Records from a dataset:
BEGIN
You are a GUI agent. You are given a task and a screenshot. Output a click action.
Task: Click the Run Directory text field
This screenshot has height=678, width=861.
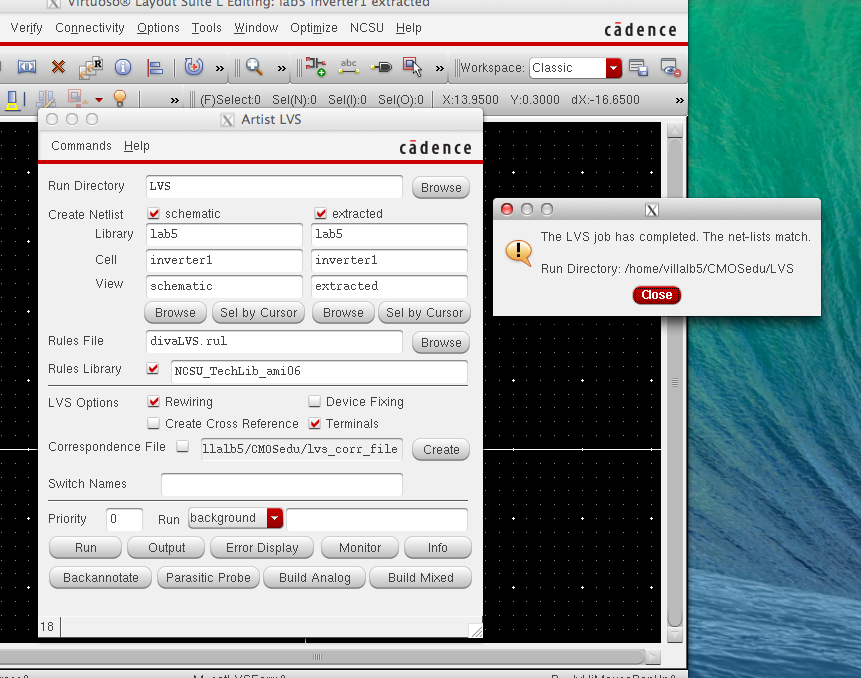click(x=274, y=187)
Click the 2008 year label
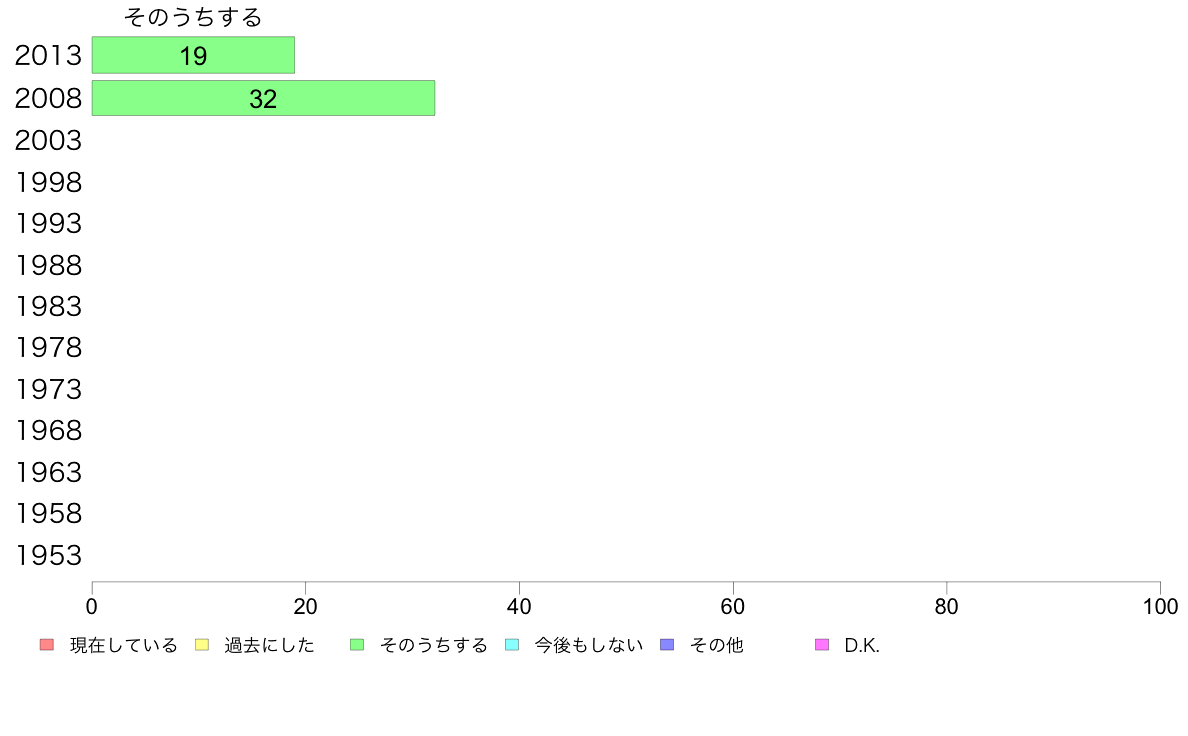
END
▸ What the exercise asks
Although the records contain pictures, only the text should be copied, exactly as it stands.

▸ Result
You are a GUI agent. You are given a task and a screenshot. Output a click action.
Task: Click the Run Directory text field
This screenshot has height=678, width=861.
click(x=274, y=187)
Click the 2008 year label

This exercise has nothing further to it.